### What you have to do
Each line below that holds the word "Silber" counts once; state the total number of such lines and nothing else.

### Provided information
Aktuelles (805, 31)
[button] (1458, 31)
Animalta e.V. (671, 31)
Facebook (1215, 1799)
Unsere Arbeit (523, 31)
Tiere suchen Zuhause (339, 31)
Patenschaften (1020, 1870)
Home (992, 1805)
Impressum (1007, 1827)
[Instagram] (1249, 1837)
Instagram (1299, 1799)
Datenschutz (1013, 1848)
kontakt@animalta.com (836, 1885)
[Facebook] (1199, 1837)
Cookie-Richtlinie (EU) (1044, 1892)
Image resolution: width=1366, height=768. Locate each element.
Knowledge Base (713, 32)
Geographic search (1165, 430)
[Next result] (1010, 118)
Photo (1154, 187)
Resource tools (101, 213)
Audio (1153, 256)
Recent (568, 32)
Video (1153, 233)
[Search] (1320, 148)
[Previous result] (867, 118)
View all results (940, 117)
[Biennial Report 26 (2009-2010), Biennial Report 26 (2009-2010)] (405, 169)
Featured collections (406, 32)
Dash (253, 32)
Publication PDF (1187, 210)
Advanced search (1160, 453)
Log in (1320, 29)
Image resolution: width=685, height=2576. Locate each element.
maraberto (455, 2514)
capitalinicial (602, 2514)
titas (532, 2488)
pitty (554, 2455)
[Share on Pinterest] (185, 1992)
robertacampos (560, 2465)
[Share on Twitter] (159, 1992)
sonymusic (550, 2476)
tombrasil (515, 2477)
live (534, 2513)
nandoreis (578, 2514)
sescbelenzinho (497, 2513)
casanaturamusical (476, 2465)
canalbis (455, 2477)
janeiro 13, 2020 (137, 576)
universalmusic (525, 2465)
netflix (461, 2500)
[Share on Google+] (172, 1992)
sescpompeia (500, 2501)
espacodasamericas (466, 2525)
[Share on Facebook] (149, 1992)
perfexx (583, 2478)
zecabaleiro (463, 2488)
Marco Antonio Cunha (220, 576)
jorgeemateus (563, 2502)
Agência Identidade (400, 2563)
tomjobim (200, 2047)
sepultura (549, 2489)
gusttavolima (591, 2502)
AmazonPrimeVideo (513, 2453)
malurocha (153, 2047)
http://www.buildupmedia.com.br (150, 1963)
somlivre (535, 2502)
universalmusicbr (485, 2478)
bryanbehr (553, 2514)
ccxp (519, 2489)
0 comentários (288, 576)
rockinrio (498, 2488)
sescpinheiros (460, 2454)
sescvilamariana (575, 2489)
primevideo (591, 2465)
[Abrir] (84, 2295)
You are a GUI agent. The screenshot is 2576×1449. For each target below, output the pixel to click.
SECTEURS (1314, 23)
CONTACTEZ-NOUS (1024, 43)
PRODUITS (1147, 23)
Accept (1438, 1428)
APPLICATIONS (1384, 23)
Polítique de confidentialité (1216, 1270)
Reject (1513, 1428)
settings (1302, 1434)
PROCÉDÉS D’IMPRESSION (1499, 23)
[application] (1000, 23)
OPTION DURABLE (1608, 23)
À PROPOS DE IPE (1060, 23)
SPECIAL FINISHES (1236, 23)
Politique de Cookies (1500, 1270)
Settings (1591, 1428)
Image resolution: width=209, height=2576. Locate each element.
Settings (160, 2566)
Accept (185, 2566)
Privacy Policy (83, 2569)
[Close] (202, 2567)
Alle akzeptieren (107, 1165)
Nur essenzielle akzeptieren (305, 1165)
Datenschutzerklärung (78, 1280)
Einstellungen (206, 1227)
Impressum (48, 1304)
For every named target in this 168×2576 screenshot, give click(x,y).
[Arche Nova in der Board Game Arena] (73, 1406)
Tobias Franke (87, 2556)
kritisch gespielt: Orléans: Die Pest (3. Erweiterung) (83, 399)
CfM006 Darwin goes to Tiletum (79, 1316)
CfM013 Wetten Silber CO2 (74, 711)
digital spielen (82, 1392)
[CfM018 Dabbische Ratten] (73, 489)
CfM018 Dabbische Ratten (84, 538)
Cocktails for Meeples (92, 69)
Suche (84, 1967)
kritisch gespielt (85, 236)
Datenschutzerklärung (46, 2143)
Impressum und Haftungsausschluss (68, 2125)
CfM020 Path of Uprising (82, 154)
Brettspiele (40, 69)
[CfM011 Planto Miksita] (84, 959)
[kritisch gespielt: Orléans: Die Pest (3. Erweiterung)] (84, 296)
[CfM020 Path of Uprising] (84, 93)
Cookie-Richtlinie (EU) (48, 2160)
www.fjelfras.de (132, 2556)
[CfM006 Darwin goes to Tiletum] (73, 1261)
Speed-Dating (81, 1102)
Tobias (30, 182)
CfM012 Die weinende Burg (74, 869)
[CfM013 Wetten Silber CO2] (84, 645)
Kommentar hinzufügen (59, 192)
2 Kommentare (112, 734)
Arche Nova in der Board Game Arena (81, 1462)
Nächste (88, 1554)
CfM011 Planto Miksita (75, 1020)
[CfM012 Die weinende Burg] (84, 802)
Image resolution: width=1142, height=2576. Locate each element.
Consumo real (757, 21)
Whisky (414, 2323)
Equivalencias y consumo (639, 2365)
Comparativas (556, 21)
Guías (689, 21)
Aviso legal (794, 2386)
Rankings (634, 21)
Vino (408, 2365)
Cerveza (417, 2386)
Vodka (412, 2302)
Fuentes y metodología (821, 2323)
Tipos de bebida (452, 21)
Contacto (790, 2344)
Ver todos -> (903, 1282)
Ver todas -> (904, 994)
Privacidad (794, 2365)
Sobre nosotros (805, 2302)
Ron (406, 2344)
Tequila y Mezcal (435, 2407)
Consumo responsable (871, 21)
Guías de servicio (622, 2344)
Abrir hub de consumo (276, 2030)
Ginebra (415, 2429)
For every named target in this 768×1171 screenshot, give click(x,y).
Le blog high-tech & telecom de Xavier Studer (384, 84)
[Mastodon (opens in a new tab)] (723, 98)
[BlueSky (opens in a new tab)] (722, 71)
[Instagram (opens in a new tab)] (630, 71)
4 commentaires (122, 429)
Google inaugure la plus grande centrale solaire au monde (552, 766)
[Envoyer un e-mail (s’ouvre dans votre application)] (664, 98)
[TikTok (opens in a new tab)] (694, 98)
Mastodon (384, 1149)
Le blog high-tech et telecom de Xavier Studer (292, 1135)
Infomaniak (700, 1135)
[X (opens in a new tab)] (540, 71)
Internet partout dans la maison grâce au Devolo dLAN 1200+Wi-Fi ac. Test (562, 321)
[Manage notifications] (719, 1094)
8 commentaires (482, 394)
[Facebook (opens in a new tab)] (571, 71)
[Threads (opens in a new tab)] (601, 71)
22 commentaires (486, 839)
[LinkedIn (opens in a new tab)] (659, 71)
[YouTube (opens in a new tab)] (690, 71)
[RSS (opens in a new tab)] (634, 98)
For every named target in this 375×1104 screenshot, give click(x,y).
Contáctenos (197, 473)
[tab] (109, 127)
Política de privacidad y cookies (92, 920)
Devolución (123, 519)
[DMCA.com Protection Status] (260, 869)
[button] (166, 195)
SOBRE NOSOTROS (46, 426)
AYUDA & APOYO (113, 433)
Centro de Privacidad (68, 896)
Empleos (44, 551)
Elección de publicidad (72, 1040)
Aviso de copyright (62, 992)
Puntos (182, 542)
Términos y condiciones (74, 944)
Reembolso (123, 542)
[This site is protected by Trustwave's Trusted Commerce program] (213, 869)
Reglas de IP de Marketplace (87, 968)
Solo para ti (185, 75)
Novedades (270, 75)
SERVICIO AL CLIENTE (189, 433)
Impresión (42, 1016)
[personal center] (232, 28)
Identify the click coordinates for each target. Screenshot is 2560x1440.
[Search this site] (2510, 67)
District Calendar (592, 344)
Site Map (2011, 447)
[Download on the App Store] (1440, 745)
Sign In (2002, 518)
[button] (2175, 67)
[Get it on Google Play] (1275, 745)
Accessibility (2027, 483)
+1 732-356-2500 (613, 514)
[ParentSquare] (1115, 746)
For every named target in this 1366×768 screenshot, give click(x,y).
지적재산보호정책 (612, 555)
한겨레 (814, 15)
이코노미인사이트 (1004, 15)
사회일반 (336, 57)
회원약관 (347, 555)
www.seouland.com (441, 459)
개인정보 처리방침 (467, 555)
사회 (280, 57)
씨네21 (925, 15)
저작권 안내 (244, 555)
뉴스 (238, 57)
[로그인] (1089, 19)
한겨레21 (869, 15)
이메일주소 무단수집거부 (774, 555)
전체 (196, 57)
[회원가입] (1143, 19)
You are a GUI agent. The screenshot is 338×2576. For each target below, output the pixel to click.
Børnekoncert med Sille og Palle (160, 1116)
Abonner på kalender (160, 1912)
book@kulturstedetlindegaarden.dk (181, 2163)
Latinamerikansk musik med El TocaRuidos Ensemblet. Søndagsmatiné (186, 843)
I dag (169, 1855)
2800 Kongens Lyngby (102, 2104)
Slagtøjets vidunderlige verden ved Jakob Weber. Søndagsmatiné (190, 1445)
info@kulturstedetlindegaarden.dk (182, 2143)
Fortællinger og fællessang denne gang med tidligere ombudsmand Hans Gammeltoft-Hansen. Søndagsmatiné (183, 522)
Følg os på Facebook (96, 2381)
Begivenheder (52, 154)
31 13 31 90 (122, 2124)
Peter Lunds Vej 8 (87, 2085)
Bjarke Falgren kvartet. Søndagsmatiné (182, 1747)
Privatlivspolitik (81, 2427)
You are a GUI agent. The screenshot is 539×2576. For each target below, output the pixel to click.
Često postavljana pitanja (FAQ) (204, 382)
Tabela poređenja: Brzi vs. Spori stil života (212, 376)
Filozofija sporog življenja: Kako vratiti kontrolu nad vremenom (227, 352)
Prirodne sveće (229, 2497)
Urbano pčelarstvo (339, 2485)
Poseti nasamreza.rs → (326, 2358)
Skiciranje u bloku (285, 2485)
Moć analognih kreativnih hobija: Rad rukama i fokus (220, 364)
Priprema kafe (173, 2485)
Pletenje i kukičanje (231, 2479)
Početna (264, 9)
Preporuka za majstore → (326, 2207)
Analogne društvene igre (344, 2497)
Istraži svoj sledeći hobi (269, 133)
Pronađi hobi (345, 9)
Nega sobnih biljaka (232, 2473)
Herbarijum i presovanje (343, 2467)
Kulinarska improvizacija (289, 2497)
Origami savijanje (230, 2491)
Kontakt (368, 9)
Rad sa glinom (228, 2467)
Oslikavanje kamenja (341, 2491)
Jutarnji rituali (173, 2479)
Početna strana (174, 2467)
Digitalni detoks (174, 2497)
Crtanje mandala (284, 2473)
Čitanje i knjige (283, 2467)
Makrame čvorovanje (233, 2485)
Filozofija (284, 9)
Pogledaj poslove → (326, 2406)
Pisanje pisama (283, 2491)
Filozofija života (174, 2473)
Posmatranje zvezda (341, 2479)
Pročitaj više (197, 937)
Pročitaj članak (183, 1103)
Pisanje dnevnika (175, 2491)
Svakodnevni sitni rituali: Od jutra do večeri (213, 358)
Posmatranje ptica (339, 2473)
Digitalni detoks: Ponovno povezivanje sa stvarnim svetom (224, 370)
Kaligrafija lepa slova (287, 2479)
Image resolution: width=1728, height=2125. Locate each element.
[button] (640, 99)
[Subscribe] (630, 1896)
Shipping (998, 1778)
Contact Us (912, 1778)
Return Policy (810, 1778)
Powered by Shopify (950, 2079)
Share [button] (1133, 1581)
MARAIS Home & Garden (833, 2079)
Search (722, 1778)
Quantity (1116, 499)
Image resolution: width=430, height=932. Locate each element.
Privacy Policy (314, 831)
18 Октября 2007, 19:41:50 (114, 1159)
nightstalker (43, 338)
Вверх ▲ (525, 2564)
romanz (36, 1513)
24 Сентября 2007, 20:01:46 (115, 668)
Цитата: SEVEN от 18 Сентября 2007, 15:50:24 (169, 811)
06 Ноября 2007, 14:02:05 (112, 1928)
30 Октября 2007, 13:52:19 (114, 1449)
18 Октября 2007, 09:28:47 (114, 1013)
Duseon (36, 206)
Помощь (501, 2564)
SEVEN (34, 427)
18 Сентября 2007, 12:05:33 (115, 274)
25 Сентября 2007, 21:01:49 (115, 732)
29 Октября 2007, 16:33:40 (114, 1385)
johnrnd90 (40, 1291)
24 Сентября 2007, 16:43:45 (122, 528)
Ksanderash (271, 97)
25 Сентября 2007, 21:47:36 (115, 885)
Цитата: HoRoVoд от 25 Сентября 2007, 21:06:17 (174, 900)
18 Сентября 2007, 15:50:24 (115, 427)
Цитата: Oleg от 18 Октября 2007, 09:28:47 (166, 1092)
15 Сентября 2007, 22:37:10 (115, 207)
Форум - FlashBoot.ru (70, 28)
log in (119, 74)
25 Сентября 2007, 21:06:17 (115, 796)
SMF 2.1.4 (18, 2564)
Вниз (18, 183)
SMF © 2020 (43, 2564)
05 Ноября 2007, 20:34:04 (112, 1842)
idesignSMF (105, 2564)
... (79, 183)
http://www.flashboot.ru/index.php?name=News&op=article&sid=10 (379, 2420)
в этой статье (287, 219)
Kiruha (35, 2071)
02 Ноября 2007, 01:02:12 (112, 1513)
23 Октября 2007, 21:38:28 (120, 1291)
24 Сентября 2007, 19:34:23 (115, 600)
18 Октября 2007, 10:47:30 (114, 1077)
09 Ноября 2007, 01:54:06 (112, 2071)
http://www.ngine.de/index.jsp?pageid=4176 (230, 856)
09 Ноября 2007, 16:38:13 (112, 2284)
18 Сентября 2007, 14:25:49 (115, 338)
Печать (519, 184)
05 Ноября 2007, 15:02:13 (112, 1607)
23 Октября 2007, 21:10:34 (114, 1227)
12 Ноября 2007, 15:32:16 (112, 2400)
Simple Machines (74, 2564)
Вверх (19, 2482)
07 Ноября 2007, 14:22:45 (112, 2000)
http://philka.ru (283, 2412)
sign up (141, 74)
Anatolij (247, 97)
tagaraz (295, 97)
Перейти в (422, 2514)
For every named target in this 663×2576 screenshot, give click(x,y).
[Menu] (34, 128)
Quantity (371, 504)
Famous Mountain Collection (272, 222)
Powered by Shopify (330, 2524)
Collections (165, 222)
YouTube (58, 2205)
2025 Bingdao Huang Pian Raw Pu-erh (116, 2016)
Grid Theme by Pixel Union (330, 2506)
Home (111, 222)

### Expected answer
2